[PATCH V4 1/2] nvme: add NVME_CTRL_RESET_PREPARE state

Wed Jan 17 23:24:19 PST 2018

Hi James

Thanks for you detailed, kindly response and directive.
That's really appreciated.

On 01/18/2018 02:24 PM, James Smart wrote:
>> So in the patch, RESETTING in nvme-fc/rdma is changed to RESET_PREPARE. Then we get:
>> nvme-fc/rdma RESET_PREPARE -> RECONNECTING -> LIVE
>> nvme-pci     RESET_PREPARE -> RESETTING    -> LIVE
> 
> Right - so another way to look at this is you renamed RESETTING to RESET_PREPARE and added a new RESETTING state in the nvme-pci when in reinits.  Why not simply have the nvme-pci transport transition to RECONNECTING like the other transports. No new states, semantics are all the same.
> 
> Here's what the responsibility of the states are:
> RESETTING:
> -quiescing the blk-mq queues os errors don't bubble back to callees and new io is suspended
> -terminating the link-side association: resets the controller via register access/SET_PROPERTY, deletes connections/queues, cleans out active io and lets them queue for resending, etc.
> -end result is nvme block device is present, but idle, and no active controller on the link side  (link being a transport specific link such as pci, or ethernet/ib for rdma or fc link).
> 
> RECONNECTING:
> - "establish an association at the transport" on PCI this is immediate - you can either talk to the pci function or you can't. With rdma/fc we send transport traffic to create an admin q connection.
> - if association succeeded: the controller is init'd via register accesses/fabric GET/SET_PROPERTIES and admin-queue command, io connections/queues created, blk-mq queues unquiesced, and finally transition to NVME_CTRL_LIVE.
> - if association failed: check controller timeout., if not exceeded, schedule timer and retry later.  With pci, this could cover the temporary loss of the pci function access (a hot plug event) while keeping the nvme blk device live in the system.
> 
> It matches what you are describing but using what we already have in place - with the only difference being the addition of your "boundary" by adding the RECONNECTING state to nvme-pci.

Yes, absolutely. Thanks for your detailed summary here. 
Introducing RECONNECTING into nvme-pci is indeed a clearer way to fix the issue.

> 
> 
>>
>>>> I don't believe RESETTING and RECONNECTING are that similar - unless - you are looking at that "reinit" part that we left grandfathered into PCI.
>> Yes.

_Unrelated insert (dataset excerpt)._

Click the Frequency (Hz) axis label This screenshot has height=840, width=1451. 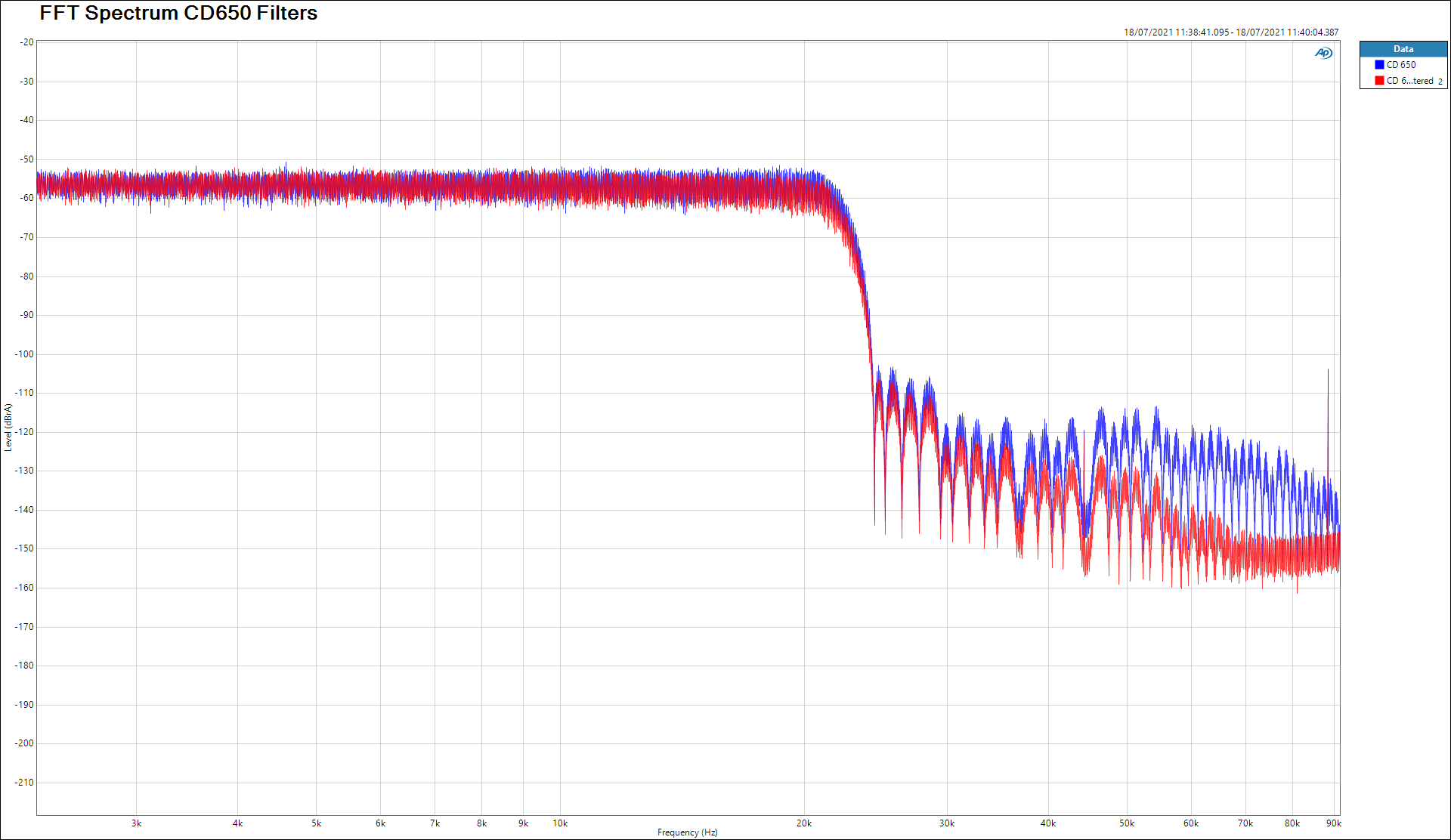687,832
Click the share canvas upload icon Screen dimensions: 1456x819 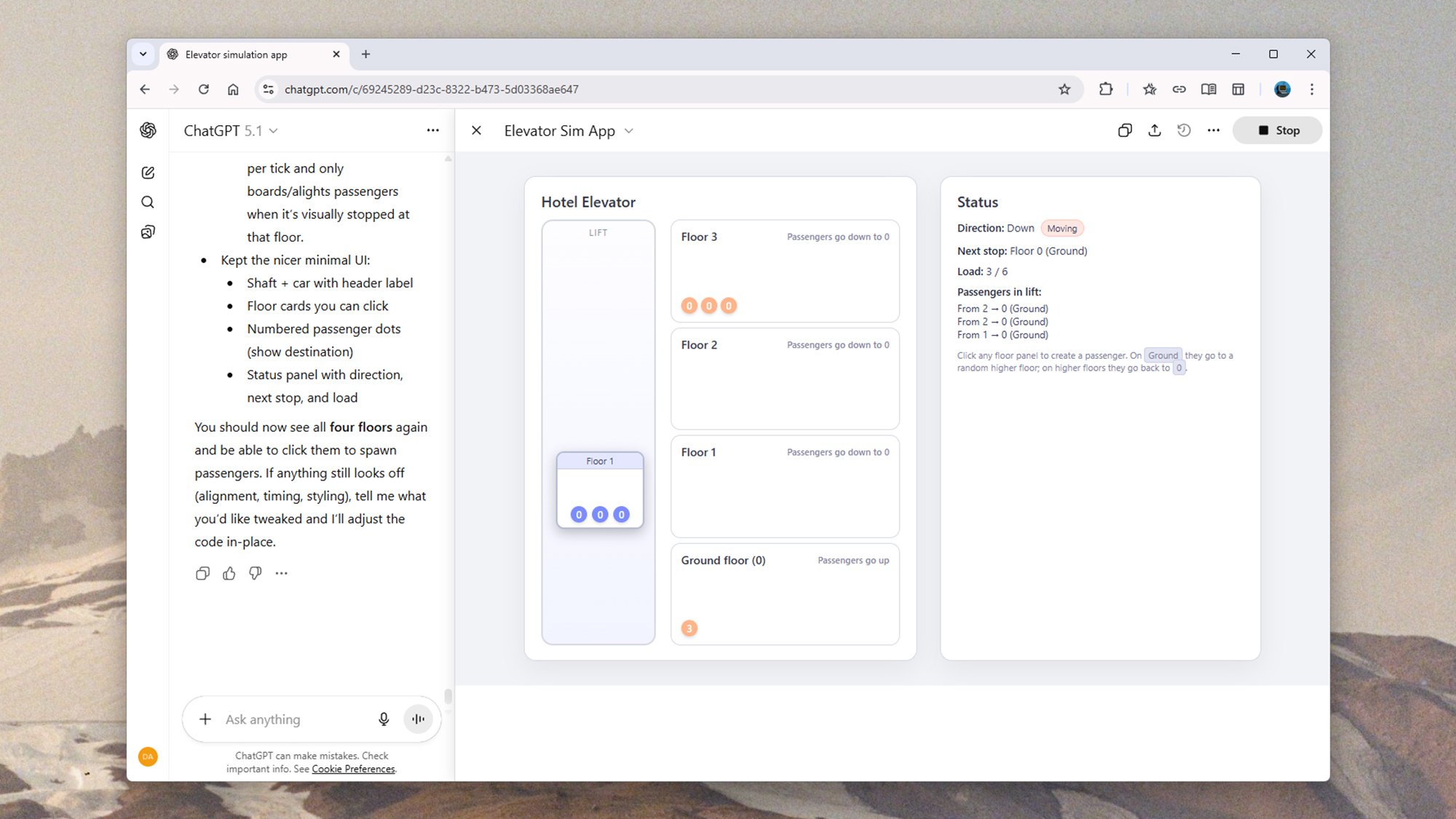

I have got the point. Thanks for your directive.
>>
>> Both nvme-pc and nvme-fc/rdma have "shutdown" part to tear down queues/connects, quiesce queues, cancel outstanding requests...
>> We could call this part as "shutdowning" as well as the scheduling gap.
>> Because the difference of initializing between the nvme-pci and nvme-fc/rdma,  we could call "reiniting" for nvme-pci and
>> call "reconnecting" for nvme-fc/rdma
> 
> I don't think we need different states for the two. The actions taken are really very similar. How they do the actions varies slightly, but not what they are trying to do.   Thus, I'd prefer we keep the existing RECONNECTING state and use it in nvme-pci as well. I'm open to renaming it if there's something about the name that is not agreeable.

Yes. And I will use RECONNECTING in next version to fix this issue. If better name, could introduce in other patchset. :)

Many thanks again.
Jianchao